## Exercise instructions:
What you produce should be every line from the data that includes "will".
BEGIN Source material
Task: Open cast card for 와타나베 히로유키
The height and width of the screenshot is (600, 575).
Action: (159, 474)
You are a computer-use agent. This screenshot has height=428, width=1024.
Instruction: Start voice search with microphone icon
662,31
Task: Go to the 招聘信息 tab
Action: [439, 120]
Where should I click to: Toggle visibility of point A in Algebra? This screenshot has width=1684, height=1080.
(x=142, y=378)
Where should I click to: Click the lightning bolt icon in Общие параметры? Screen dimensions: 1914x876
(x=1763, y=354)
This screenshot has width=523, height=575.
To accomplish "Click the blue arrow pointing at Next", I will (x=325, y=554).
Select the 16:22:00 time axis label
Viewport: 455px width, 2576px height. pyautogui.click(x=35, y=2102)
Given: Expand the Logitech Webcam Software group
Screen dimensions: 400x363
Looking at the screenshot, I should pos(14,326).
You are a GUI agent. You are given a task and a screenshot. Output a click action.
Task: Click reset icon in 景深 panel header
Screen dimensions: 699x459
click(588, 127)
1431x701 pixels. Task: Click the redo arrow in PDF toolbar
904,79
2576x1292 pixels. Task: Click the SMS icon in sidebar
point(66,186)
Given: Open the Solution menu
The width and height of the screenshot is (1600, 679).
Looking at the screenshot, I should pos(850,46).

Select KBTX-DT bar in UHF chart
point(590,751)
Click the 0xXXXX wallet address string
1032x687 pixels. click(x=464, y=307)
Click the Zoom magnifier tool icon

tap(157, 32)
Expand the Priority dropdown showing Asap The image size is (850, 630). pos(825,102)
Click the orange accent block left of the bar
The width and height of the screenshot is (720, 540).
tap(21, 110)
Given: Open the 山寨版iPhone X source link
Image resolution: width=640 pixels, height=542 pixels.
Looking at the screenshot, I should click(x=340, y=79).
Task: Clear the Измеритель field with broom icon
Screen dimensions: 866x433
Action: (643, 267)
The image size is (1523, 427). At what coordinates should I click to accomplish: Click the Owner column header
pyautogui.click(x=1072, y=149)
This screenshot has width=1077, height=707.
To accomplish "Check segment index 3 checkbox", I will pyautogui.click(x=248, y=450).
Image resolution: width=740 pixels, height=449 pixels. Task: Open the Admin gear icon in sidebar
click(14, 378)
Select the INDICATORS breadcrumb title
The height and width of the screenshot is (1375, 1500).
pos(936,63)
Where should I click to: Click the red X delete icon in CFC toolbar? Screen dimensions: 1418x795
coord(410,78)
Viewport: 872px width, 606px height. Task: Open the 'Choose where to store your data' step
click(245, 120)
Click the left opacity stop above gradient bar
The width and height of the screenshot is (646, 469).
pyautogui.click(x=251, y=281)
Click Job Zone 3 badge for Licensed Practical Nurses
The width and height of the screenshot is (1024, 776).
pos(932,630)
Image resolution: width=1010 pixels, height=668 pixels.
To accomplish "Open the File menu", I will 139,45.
END Source material
## Your response:
To accomplish "Click the blue arrow pointing at Next", I will (x=325, y=554).
To accomplish "Check segment index 3 checkbox", I will pyautogui.click(x=248, y=450).
To accomplish "Open the File menu", I will 139,45.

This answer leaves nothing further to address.